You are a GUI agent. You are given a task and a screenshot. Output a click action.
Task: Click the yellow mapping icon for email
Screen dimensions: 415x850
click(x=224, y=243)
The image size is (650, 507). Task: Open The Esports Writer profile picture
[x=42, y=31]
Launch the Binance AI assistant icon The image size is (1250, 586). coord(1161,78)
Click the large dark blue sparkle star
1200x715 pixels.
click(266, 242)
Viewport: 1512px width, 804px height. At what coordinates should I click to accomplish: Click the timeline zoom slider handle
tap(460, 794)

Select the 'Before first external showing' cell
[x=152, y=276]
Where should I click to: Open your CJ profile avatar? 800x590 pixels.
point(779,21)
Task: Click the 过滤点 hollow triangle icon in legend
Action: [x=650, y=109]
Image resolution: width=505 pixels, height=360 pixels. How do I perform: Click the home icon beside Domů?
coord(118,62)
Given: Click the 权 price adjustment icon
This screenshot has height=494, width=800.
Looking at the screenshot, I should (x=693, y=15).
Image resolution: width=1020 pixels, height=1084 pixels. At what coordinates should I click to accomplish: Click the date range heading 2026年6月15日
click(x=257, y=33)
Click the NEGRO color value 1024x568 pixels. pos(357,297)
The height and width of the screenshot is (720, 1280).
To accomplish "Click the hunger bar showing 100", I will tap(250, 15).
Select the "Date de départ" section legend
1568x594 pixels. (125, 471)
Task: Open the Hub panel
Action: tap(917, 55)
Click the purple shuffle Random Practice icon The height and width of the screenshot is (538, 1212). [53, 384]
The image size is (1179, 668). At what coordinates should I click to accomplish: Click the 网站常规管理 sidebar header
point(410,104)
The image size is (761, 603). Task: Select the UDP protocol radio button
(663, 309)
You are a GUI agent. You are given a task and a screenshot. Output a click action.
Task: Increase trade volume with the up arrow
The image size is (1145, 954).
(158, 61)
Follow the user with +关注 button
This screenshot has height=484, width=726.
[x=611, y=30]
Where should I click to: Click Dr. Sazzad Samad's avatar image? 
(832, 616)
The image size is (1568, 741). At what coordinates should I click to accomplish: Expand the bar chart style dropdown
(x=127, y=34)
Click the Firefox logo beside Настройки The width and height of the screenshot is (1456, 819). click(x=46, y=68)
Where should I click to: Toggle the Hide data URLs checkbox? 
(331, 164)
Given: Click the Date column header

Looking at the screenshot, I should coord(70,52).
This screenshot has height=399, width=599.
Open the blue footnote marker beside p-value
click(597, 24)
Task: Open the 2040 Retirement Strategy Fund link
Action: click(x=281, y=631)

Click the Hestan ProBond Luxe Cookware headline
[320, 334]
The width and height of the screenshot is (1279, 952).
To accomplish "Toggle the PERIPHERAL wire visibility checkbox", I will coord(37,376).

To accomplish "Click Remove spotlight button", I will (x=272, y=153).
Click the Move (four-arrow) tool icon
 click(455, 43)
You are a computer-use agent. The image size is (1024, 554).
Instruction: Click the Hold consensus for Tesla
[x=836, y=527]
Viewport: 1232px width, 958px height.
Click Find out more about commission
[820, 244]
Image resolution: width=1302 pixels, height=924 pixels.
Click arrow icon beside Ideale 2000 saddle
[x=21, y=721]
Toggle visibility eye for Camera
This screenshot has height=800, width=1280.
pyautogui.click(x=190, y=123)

_Directions_
Collect, from the material above, every line containing the word "with".

_Task output_
Task: Increase trade volume with the up arrow
Follow the user with +关注 button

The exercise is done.